Thursday, October 3, 2024

Giving The P-Man His Props

For those that don't know, P-Man was sort of the third member of Young and Restless.  Like, if you looked at the back of their album, he seemed to be their DJ/ producer; though the conventional wisdom is that he was really just the money man, managing and financing the group while somebody else did all the music.  And he may not even really have been much of a money man if you heard what Dr. Ace and Prince P. said when they fired him after he got sent away for drug trafficking before their second album.  Well, that's all as may be, but P-Man was an actual DJ and he definitely did the music for his 1987 solo 12" from Bound Sound Records called "Rock it Baby."  And it's dope.

No, P-Man does not rap on this.  This is a DJ joint, in the tradition of "Touch of Jazz," "DJ Premier In Deep Concentration" and those other all-too rare songs where the DJ got to shine and his turntables were given the lead track rather than a rapper's vocals.  Admittedly, the scratching might sound a little rudimentary today compared to later examples guys like Magic Mike or DJ Aladdin would come up with just a year or two later.  This is more akin to, say, N.Y.C. Cutter (Marley Marl)'s "DJ Cuttin."  But that was an important record in its day.

One element that immediately makes "Rock It Baby" stand out is that it loops the same famous riff from Rick James' "Super Freak" years before MC Hammer's "U Can’t Touch This" blew it up.  The P-Man came first!  But this record doesn't rely as heavily on it, frequently flipping the script and changing the root samples and drum machine effects its instrumental is based on.  And then of course he's cutting up various soundbites like Kool Doobie saying "perpetrators praise me" from the Whistle classic "(Nothing Serious) Just Buggin'" on top of that.  Again, a lot of the scratches are fairly old school and basic, but if you pay attention, he lays in some trickier, more forward looking tricks in there, like some scribbles.
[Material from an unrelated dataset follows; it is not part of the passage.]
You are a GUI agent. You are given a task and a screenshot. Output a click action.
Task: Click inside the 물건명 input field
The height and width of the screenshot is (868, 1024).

Oh, and it's worth noting that there are two versions, the Scratch Mix and The Other Mix.  Both actually feature full scratching and stuff; it's not like one is just a dub mix or something.  In fact, you might not notice the difference on a first, casual listen.  But they are different lengths with different edits throughout.  I guess you could say The Other Mix is an extended mix, lasting approximately two minutes longer and letting more of the beats ride unencumbered for a while.  As such, I'd say the Scratch Mix is the tighter and more energetic of the two, and it has a couple additional keyboard samples (it sounds like he's mixing in "Saturday Love" maybe, but it's hard to tell because he's juggling it so much), but The Other Mix is nice for when you want to just vibe out to a longer-lasting experience.

P-Man did return to music when he was released from prison sometime around 1993, including a group called If Looks Could Kill with his then wife, and the Polo Boyz/ Dynaztee.  He later changed his name to Sam Silvasteen and got into publishing Hip-Hop mags and websites, before he was tragically killed in 2009.  So his image has almost always been about his management, his various businesses (on both sides of the law), his beef with Rick Ross, etc.  But it's worth remembering he had this fresh little record with his own music to his name, too.